Mets starting pitcher Kodai Senga walks to the dugout after...

Mets starting pitcher Kodai Senga walks to the dugout after the top of the fifth inning of an MLB game against Atlanta at Citi Field on Friday. Credit: Kathleen Malone-Van Dyke

Kodai Senga’s season may well have ended mere innings after it began.

He suffered a “high-grade” strain of his left calf in his season debut Friday, manager Carlos Mendoza said, which means he is “pretty much done” for the regular season.

Mendoza left open the possibility that Senga could return for the playoffs. But that will depend on how he recovers and how the team fares in the standings.

So the Mets will have to navigate the final two months of the season the same way they handled the first four: lacking their best pitcher.

“It’s a huge blow,” Mendoza said Saturday after Senga received an MRI and was put on the injured list. “But at the same time, we got to this point without him. It sucks for him, for all of us. The way I see it is: We’ve been through a lot. And if we get to see him pitch again this year, that means we’re in a good spot. Hopefully that’s the case.”

Brandon Nimmo said: “We hurt for him. He’s put a lot of hard work in to get back to this point, and then for that first start out to be hurt again and miss the rest of the season, it’s not a good feeling.”

Further complicating Senga’s potential comeback is the nature of calf issues.

 

“Those are tricky,” Mendoza said. “We could be looking at eight, 10 weeks before he’s a big-league pitcher [able to throw about] 85 pitches. But yeah. It’s hard to predict what we’re dealing with. But it’s a high grade.”

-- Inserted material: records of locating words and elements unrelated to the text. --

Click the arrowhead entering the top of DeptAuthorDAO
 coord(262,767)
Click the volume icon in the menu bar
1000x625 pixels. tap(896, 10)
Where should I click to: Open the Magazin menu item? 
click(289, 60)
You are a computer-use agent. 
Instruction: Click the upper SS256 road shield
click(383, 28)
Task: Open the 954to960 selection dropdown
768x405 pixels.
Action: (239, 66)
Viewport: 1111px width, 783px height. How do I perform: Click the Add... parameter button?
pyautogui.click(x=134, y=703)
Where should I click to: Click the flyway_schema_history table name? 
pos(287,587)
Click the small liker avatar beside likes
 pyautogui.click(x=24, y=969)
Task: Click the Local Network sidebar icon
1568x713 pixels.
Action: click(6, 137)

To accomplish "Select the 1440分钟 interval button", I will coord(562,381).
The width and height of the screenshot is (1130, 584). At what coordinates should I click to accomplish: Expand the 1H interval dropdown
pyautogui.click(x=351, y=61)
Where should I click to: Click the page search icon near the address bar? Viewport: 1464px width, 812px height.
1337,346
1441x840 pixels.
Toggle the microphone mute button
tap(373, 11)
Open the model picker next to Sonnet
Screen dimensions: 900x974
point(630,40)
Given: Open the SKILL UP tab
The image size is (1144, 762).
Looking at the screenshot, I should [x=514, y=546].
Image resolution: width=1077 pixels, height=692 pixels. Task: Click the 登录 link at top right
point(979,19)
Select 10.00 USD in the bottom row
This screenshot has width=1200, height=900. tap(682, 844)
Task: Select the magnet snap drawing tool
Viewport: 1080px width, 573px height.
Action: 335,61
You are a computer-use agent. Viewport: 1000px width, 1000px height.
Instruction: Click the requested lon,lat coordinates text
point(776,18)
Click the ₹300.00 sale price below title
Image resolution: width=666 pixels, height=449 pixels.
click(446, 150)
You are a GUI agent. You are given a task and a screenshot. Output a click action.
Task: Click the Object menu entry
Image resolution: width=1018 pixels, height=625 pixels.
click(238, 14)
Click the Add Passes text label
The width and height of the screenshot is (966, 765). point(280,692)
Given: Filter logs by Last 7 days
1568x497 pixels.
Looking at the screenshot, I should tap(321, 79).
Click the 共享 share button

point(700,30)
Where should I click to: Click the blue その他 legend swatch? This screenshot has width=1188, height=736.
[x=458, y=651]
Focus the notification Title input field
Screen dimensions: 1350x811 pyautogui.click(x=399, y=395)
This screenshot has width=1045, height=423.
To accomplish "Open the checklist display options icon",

After suffering a strained shoulder in February and getting set back by a triceps injury in May, Senga finally got on the mound for the Mets on Friday against Atlanta. And he very much looked like the guy who earned down-ballot Cy Young Award and Rookie of the Year votes in 2023, striking out nine and allowing two hits and two runs in 5 1⁄3 innings.

On that last out, though, he scrambled to get out of the way of a pop-up caught by first baseman Pete Alonso. Senga went down in a heap between the mound and first-base line, grabbing his lower leg and in obvious pain. He was slow to get up and limped off the field.

Now he is facing the reality that that might be his only appearance of 2024.

“It’s hard for him,” Mendoza said. “We’re feeling it for him because he’s been through a lot the whole year. He goes out there and has a game like that .  .  . For him to go down that way sucks.”

In Senga’s absence, the Mets at least for now will abandon their plan to use a six-man rotation, according to Mendoza. So they don’t need another starter to replace him and can roll with their current group: Tylor Megill, David Peterson, Jose Quintana, Sean Manaea and Luis Severino.

Still, rotation help before Tuesday’s trade deadline suddenly is more of a need now than it was previously. The Mets thought they were adding a front-of-the-rotation arm for the playoff push, and now they aren’t.

“I trust   David [Stearns, the Mets' president of baseball operations] and the whole group there,” Mendoza said. “I know they’re going to do what’s best for this team not only for this year but for the future. I like what we got. I feel good with what we have, not only in this room but down on the farm.”

Nimmo said: “He really is a true ace when he’s healthy and he’s out there .  .  . It’s really hard to replace aces like that.”